According to Winterberry, organizations that optimize their use of data will be positioned to lead. Data’s impact spans marketing, product development, finance, customer experience, and virtually all other functions, representing a potential source of competitive advantage that requires resources, guidance and oversight.
But here’s the rub: Fewer than 10% of companies surveyed are where they want to be in terms of using the massive amount of customer data available to them. They’re working on it though, but they might be a little over-confident about how quickly they can get there.
The Data Analytics Talent Shortage
One big reason is an industry-wide gap in talent. Companies need experienced data analysts and they need them yesterday.

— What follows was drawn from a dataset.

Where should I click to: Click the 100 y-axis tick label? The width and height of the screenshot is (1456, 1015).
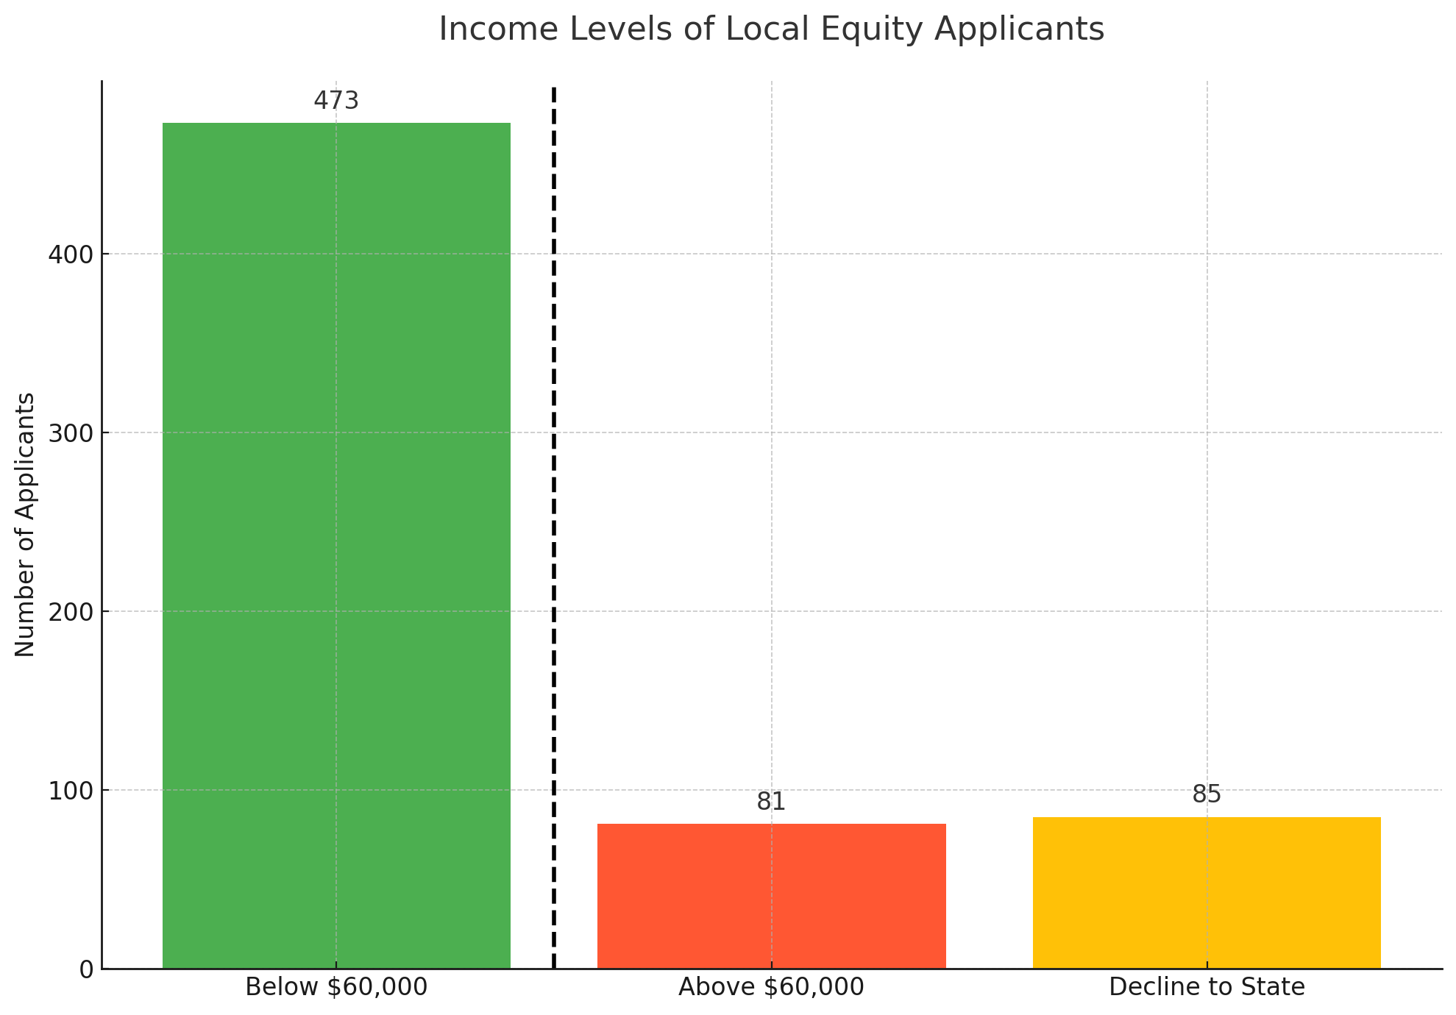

They can invest in platforms, partners, and processes all they want, but without the people to make this world of data spin ’round, it’s all at a standstill.

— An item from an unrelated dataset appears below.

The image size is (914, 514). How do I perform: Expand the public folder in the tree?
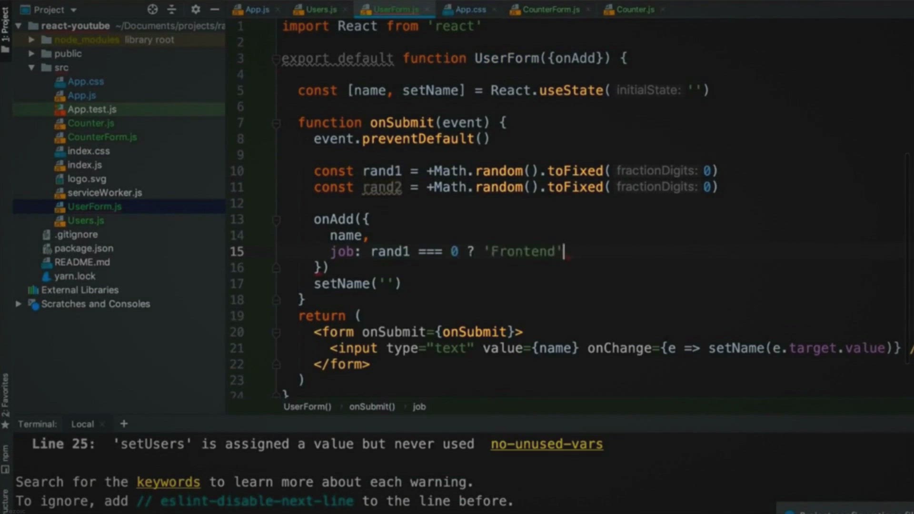coord(31,53)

CEOs say this gap in talent is their top concern. Nearly nine in ten of the companies surveyed by Winterberry said data analytics is the top skillset that’s most important to support their future data-driven marketing, advertising and media efforts. The good news is the number has come down slightly since the last survey but we need to see a lot more progress on the data analytics function in the next 18-24 months to feel confident that marketing organizations are on the right path.

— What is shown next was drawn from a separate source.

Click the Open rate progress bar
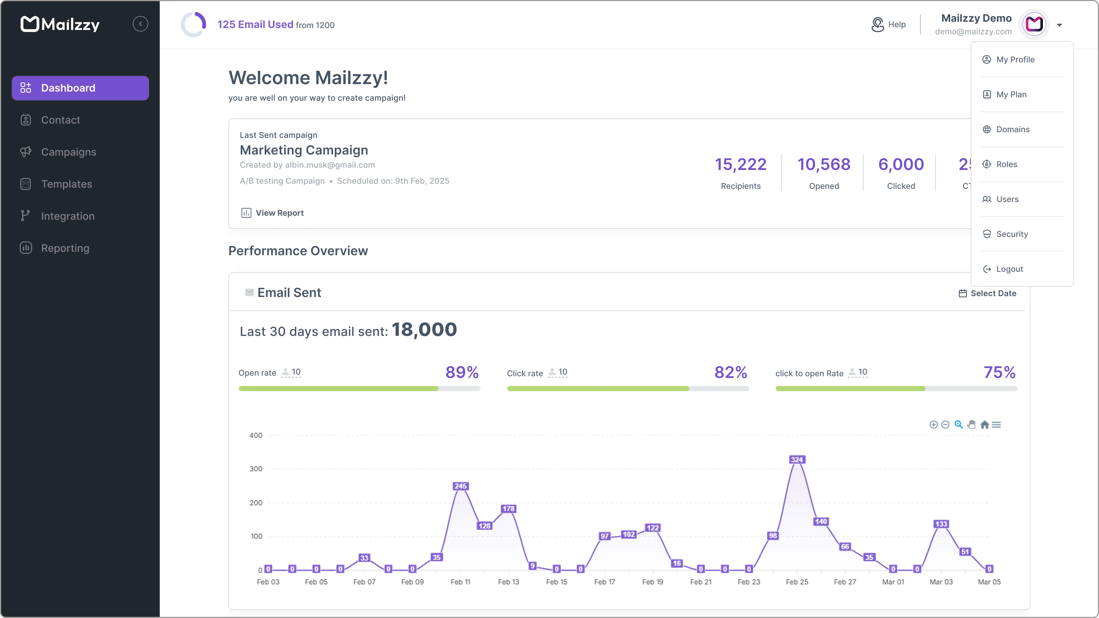1099x618 pixels. (x=360, y=389)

If you’ve got a smart kid in college, you should advise them to investigate a major in data analysis, data science, machine learning, and especially the more traditional statistics and computer science majors… and do so immediately. There simply aren’t enough people with the analytic skills necessary for data modeling, segmentation, and attribution.
Across the board, people are less confident they’ve got a handle on data and how to use it than they were last year. Check out these differences between some key questions between this year’s survey and last year’s:
- Getting results? In 2016, almost 30% of people reported they had developed strategies for using the data in advertising or marketing, and that strategy was implemented and delivering results. This year, that number was only 12%. It dropped by more than half.
- How data-centric are you now? In 2016, 24.3% of people said their companies were extremely data-centric. This year, that figure fell to 9.8%. Again, dropping by more than half.
- How data-centric will you be by 2019? A full 44% expect to be extremely data-centric next year.
What’s the deal? We think the move to becoming data-centric is more challenging than we thought it was. Marketers got overconfident that they can make that leap quickly, but then find out when they get “there” that they haven’t arrived yet. Getting the most value out of the massive amount of audience data at companies’ disposal is like peeling an onion. It’s causing a lot of organizational change, and new roles need to be created on marketing teams which will help to accelerate companies’ ability to become data-centric.
- Becoming data-centric is vital, but difficult. Despite the proliferation of audience data, significant obstacles hinder companies from realizing maximum value from that data. As practitioners grow their awareness of data-centricity, it’s becoming more difficult to achieve.
- It takes time. Transforming companies into data-centric organizations won’t happen overnight.
- Talent. The most significant challenge facing companies today is how to develop and nurture a corps of marketing and media professionals with the skills necessary to do the job, including predictive analytics, segmentation, and modeling.
Bottom Line: It’s about people with the skills and experience to wrangle the most value out of audience data, the platform or equipment necessary to handle the data to support audience building and insight development, the partners or outside providers we can cooperate with and the processes we have in place internally to support data compilation and management.
In other words, to benefit from the data tsunami, a sea change within organizations is needed. That change is coming, but the majority is not there yet.